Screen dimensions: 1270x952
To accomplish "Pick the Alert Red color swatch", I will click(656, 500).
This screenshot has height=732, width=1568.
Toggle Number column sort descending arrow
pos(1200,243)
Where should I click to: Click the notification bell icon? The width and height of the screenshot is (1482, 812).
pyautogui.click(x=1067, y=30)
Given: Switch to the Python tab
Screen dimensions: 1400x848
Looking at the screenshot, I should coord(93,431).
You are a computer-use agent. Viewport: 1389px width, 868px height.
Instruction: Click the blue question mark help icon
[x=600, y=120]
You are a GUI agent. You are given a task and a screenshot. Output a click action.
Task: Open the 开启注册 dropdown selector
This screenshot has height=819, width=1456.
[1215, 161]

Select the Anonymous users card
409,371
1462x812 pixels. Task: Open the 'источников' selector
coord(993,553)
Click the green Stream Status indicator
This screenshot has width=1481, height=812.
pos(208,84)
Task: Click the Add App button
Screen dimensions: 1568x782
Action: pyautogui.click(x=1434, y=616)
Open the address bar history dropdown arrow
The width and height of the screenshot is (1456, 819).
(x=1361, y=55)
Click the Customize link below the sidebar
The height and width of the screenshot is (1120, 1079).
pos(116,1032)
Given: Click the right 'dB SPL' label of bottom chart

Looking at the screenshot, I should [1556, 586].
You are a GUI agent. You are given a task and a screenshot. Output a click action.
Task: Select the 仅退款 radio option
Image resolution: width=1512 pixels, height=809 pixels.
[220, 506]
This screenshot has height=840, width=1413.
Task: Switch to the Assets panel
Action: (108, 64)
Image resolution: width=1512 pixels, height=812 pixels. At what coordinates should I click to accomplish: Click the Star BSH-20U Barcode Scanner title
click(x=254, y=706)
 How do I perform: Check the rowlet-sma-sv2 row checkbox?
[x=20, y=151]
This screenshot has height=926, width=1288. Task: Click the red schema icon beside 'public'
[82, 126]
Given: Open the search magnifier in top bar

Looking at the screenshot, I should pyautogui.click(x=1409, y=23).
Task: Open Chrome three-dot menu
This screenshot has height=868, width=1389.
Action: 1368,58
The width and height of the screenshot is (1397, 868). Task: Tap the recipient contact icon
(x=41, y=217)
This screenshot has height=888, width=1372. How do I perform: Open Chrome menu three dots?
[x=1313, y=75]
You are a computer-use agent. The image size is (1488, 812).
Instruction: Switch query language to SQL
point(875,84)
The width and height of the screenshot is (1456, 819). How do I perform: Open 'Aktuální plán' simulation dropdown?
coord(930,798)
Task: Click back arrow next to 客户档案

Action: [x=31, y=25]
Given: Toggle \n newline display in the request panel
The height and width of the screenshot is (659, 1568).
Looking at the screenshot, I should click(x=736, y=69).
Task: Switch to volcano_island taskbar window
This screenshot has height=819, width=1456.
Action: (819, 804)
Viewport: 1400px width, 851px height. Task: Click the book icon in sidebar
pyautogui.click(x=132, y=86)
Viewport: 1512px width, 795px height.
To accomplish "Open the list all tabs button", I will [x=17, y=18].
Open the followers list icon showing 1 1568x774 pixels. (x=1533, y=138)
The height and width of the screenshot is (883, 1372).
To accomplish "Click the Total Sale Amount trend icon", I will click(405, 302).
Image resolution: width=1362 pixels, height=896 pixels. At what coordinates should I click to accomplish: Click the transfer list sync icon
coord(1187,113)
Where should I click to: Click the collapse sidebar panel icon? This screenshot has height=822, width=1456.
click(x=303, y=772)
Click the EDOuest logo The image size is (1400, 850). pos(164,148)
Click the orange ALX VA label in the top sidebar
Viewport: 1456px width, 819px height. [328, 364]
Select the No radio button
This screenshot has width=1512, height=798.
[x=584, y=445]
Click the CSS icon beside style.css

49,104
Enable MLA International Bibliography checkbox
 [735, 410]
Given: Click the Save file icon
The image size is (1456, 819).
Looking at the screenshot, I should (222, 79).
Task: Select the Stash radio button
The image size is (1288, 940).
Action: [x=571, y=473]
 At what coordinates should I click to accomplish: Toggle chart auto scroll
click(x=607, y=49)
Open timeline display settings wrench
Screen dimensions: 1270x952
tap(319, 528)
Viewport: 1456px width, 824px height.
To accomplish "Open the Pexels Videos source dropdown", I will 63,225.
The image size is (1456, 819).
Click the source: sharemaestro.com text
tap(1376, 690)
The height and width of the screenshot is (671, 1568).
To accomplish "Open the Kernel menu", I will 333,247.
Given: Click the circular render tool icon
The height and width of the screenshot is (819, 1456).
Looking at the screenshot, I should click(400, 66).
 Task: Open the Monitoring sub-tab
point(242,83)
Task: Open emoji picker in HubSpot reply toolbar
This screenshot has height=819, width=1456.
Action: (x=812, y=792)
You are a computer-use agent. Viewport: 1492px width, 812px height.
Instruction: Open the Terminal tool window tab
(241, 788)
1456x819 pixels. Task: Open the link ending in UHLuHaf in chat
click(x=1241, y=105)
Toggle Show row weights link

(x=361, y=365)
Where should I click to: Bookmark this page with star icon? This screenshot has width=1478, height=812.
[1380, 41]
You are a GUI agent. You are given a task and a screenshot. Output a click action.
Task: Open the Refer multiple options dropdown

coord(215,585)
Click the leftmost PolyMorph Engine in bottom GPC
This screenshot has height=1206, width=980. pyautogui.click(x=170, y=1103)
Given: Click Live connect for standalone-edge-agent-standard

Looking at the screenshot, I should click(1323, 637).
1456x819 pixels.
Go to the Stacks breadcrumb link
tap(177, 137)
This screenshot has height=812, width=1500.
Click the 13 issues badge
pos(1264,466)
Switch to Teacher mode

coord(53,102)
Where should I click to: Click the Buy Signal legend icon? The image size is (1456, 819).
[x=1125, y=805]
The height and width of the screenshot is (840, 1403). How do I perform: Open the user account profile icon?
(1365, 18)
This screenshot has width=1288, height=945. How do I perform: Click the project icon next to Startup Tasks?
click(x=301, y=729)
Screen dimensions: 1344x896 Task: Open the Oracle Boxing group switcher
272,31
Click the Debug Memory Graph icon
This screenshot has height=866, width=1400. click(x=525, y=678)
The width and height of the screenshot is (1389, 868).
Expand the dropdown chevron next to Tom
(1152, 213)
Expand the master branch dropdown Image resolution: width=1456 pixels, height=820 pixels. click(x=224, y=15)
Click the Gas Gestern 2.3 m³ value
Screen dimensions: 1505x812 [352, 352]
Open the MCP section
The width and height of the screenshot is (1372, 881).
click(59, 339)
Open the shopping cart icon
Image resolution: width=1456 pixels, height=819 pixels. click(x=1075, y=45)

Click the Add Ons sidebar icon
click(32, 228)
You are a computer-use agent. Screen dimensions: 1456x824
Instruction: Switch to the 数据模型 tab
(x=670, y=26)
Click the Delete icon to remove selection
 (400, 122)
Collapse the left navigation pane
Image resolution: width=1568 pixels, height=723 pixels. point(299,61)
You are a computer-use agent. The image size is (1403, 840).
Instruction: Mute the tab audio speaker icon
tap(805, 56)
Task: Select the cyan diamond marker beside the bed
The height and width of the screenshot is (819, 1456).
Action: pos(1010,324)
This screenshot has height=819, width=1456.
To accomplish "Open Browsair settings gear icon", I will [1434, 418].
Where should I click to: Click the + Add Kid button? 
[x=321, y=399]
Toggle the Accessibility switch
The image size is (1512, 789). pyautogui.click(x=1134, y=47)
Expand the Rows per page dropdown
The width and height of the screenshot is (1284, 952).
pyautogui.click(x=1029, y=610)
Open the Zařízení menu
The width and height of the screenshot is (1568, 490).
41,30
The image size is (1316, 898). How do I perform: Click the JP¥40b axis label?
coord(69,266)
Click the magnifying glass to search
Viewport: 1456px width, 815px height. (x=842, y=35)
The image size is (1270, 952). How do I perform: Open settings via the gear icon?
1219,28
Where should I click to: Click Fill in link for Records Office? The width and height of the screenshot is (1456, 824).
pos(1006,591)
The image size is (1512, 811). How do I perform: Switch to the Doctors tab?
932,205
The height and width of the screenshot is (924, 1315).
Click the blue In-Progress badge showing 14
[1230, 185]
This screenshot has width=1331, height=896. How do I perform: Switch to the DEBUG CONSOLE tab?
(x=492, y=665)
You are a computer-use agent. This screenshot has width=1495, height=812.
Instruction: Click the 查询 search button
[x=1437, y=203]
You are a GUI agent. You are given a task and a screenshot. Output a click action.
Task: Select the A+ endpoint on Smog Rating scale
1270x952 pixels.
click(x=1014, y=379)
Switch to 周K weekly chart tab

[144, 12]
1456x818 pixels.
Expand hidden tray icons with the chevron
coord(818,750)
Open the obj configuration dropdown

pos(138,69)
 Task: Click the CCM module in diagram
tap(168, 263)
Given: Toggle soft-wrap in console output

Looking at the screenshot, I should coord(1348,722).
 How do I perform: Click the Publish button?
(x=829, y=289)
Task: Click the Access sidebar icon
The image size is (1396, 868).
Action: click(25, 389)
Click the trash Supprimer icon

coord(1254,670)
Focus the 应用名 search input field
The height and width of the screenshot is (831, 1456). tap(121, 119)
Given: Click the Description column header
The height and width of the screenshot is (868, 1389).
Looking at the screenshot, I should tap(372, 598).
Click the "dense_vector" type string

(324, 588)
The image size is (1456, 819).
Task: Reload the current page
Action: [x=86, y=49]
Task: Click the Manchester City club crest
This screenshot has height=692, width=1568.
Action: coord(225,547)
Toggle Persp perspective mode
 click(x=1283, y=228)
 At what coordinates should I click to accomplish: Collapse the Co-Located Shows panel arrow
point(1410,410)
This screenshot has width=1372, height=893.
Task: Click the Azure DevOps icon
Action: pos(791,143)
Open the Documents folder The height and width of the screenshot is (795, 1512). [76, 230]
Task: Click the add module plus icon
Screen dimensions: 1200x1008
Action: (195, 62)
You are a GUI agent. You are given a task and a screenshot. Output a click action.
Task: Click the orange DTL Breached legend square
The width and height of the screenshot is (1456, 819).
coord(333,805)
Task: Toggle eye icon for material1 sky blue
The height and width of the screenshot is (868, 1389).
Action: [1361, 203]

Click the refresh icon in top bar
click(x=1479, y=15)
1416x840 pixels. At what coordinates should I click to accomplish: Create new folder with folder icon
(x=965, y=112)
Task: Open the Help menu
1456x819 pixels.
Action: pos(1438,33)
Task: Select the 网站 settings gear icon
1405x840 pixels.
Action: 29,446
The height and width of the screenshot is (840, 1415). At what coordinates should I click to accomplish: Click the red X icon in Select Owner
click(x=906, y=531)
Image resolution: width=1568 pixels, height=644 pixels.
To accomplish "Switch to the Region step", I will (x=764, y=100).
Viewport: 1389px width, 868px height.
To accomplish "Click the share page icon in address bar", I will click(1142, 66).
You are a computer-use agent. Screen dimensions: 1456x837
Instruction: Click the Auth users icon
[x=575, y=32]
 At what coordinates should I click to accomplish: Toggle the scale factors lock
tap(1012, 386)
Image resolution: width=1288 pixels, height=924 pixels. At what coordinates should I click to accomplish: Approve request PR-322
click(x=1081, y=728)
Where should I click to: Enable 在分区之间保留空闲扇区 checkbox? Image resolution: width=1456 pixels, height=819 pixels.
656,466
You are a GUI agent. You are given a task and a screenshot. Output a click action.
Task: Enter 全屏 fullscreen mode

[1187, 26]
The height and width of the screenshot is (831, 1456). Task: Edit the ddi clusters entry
·····
→ **Activity**
Write out word for word every line from the one containing "Image resolution: width=1288" through the last line of the data, and no other line.

→ **Answer to this problem**
Image resolution: width=1288 pixels, height=924 pixels. At what coordinates should I click to accomplish: Approve request PR-322
click(x=1081, y=728)
Where should I click to: Enable 在分区之间保留空闲扇区 checkbox? Image resolution: width=1456 pixels, height=819 pixels.
656,466
You are a GUI agent. You are given a task and a screenshot. Output a click action.
Task: Enter 全屏 fullscreen mode

[1187, 26]
The height and width of the screenshot is (831, 1456). Task: Edit the ddi clusters entry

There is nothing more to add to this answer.